Recent developments in admiralty law in the United States Supreme Court, the Fifth Circuit, and the Eleventh Circuit.

AuthorSmith, Jerry E.
PositionU.S. 5th and 11th Circuit Courts of Appeal
  1. INTRODUCTION

    The Supreme Court decided two maritime cases during the 1997-1998 term. In the case of California v. Deep Sea Research, Inc.,(1) the Court clarified, and slightly narrowed, the states' Eleventh Amendment immunity from suits in rem,(2) sixteen years after Treasure Salvors(3) announced that immunity.(4) The Supreme Court's decision in Dooley v. Korean Air Lines Co.,(5) a Death on the High Seas Act (DOHSA)(6) case, is more generally applicable. In Dooley, the Court standardized the law of maritime death cases, holding that there can be no action under general law for something that is disallowed under DOHSA.(7) The opinion serves as an interesting example of how the courts deal with multiple statutes, any of which could provide a vehicle for recovery.

  2. CHANGING NATURE OF MARITIME CASES

    With the Supreme Court maintaining its traditional low profile, the responsibility for resolving the apparently unending flow of undecided maritime issues remains with the circuits, and the Fifth and Eleventh Circuits bear a disproportionate share of that responsibility,(8) The docket of the Fifth Circuit reflects, in part, the changing nature of maritime commerce and the way America uses the sea. Most significantly, the maritime docket seems to change from year to year with the economy, and especially the price of oil. The docket also changes as plaintiffs' lawyers, who have a choice of where to file, and defendants' lawyers, who can choose whether to remove cases to federal court, evaluate the friendliness (or perceived lack of same) of the Fifth Circuit to their clients' interests.

    Recent disputes include whether offshore workers should be considered "seamen" under the Jones Act(9) and whether they should be covered under the Longshore Act.(10) Another issue is whether it makes sense for substantive standards of liability and damages to depend on such distinctions as whether an oilrig is floating or fixed to the sea bottom.(11)

    Another example of how the circuits have had to cope with and recognize the legal problems attendant to the oil industry is the Margate Shipping(12) case. In that marine salvage case, an oil tanker rescued a cargo barge.(13) One of the factors used to determine the salvage award is the risk of peril to the salvor.(14) Our court recognized that the tanker crew faced not only the loss of the oil tanker and its cargo, but also potentially faced catastrophic environmental liability from an oil spill.(15)

• Tasks:
1 - Please list every court case that the admiralty law article mentions by name.
2 - Carry on writing the admiralty law article from the point where it stops.
You won't need the data for any of this.

• Provided data:
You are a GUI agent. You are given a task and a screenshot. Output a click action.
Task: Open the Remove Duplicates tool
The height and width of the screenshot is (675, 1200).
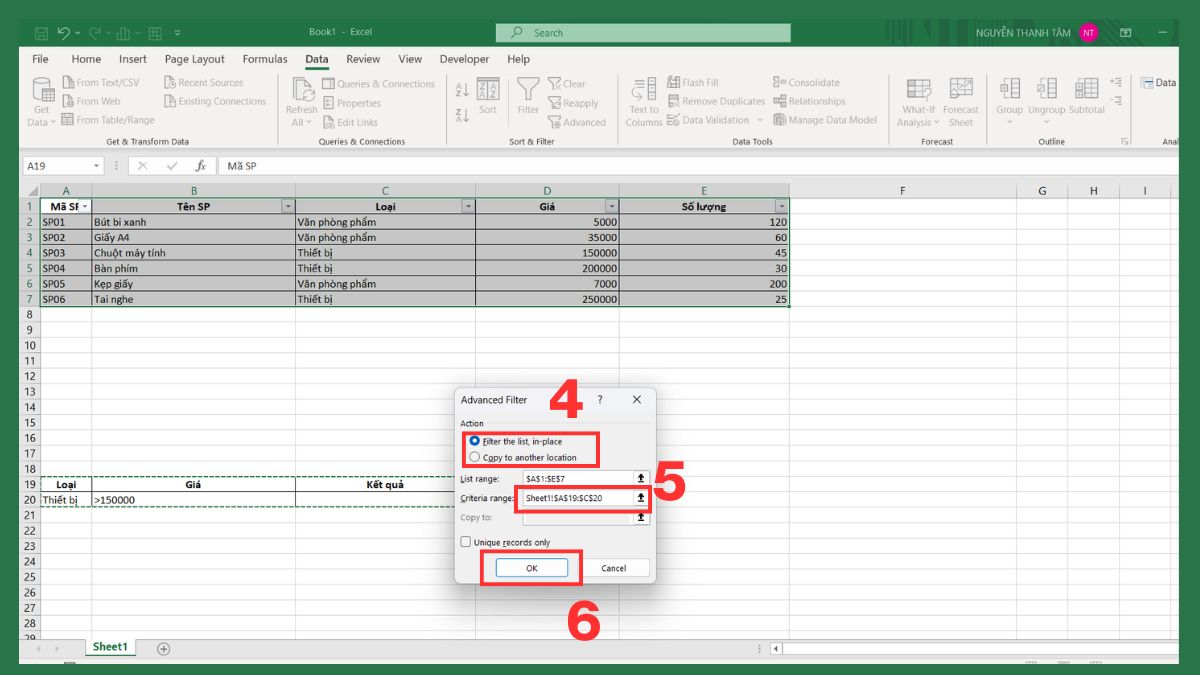coord(673,101)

• Results for the exercise:
1 -
California v. Deep Sea Research, Inc.
Treasure Salvors
Dooley v. Korean Air Lines Co.
Margate Shipping

2 -
    Finally, courts have been forced to deal with the changing nature of maritime commerce, from loose cargo to containerization. This past year, in the Anglia(16) case, the Eleventh Circuit confronted the question of whether a contract for services in a container port could confer admiralty jurisdiction.(17) Specifically the court decided whether certain services provided in container ports could be considered "maritime in nature."(18) The answer was a qualified no.(19) Most of the cargo-handling activities, such as containerizing and breaking bulk, had no particular relationship to maritime shipping; rather, they could have been performed hundreds of miles inland.(20)

    There are two points behind these examples. One is that while the Fifth and Eleventh Circuits are, and always have been, maritime-intensive, the nature of the maritime caseload continues to change. The other point is perhaps more important: The changing nature of how we do business forces us to constantly redefine and reapply the ancient concepts of maritime law.

  3. MARITIME JURISPRUDENCE

    Of course, not all novel issues of law stem from new ways of doing business. For example, the Fifth Circuit recently issued a pair of decisions that deal with the "delivery" standard under the Carriage of Goods by Sea Act (COGSA).(21) The U.N./F.A.O. World Food Programme(22) and Servicios-Expoarma(23) cases involved straightforward carriage contracts and uncontainerized cargo.(24) These cases presented factual situations no different from what one might have found fifty or a hundred years ago. For the first time, however, the court formulated a rule to determine precisely when "delivery," as defined by the statute, had occurred.

    Admiralty, of course, is one of the foremost areas in which federal judges engage in substantive rulemaking and, some might say, policymaking. General maritime causes of action require the courts to act like a state supreme court, vested with the power and duty to craft common law rules of civil liability. But even within the framework of what is nominally statutory interpretation, we must devise substantive rules and standards. For example, while the Jones Act covers only the crewmen of "vessels,"(25) it fails to define what a "vessel" is.(26) Does the term include a barge or a riverboat casino that never moves from its dock, or a floating oilrig?(27)

    The Fifth Circuit decides maritime cases in the context of its recent opinion in Servicios-Expoarma, C.A.,(28) a COGSA case. Although many attorneys' maritime practices are mostly, or even exclusively, in the area of personal injury rather than COGSA, the Servicios case highlights how the court balances and utilizes traditional maritime common law, the plain words of the statutes, and analogies to other areas of the law to reach a conclusion on an issue of first impression.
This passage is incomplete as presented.